Time magazine has revealed its Person of the Year for 2011: People who dare to protest.
Those Occupy Wall Streeters are really on to something.
Just ask the folks over at Time magazine.
“The Protester” has been named the mag’s 2011 Person of the Year.
Time‘s Person of the Year is an annual hat-tip given to the person or thing that has most influenced pop culture — good, bad or indifferent — over the past year. The magazine has been doling out the title for the past 84 years.
Time editor Richard Stengel announced the selection for this year’s Person of the Year on The Today Show Wednesday.
Time says it’s recognizing protesters because they are “redefining people power” around the world. The publication credits those who dare to raise their voices to reshape global politics — even as dissent erupts across the Middle East and Europe.

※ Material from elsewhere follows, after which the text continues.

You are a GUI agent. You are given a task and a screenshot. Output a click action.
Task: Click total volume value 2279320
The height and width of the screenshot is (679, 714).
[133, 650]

Stengel points to the Occupy Movement’s spread to major U.S. cities as evidence.
The movement took flight when Occupy Wall Street protesters took over Manhattan’s Zuccotti Park on Sept. 17. They remained camped out there for nearly two months. The protesters made international headlines by protesting “corporate greed” and setting up their own self-sufficient community, complete with health services and a makeshift cafeteria.
Last year, Facebook magnate Mark Zuckerberg was tops on Time’s year-end ranking of the world’s most influential people. Federal Reserve Chairman Ben Bernanke was Person of the Year in 2009. Bernanke was preceded by then-President-elect Barack Obama, the 2008 title-holder.
Other previous winners have included rock stars, entrepreneurs and heads of state. Bono, President George W. Bush, Amazon.com CEO and founder Jeff Bezos and even the computer are all former Persons of the Year.
Time isn’t the only entity entranced by the tenacity of “The Protester.” MTV is currently casting Occupy protesters to appear on the upcoming season of its longest-running reality series, The Real World.
Jersey Shore producers Bunim/Murray are on the hunt for people participating in the ongoing Occupy phenomenon to appear as cast members on The Real World 27.
The docudrama, which places a group of strangers together in a house, is considered the granddaddy of the reality sudster format. It premiered in 1992 and has been a staple on the airwaves ever since.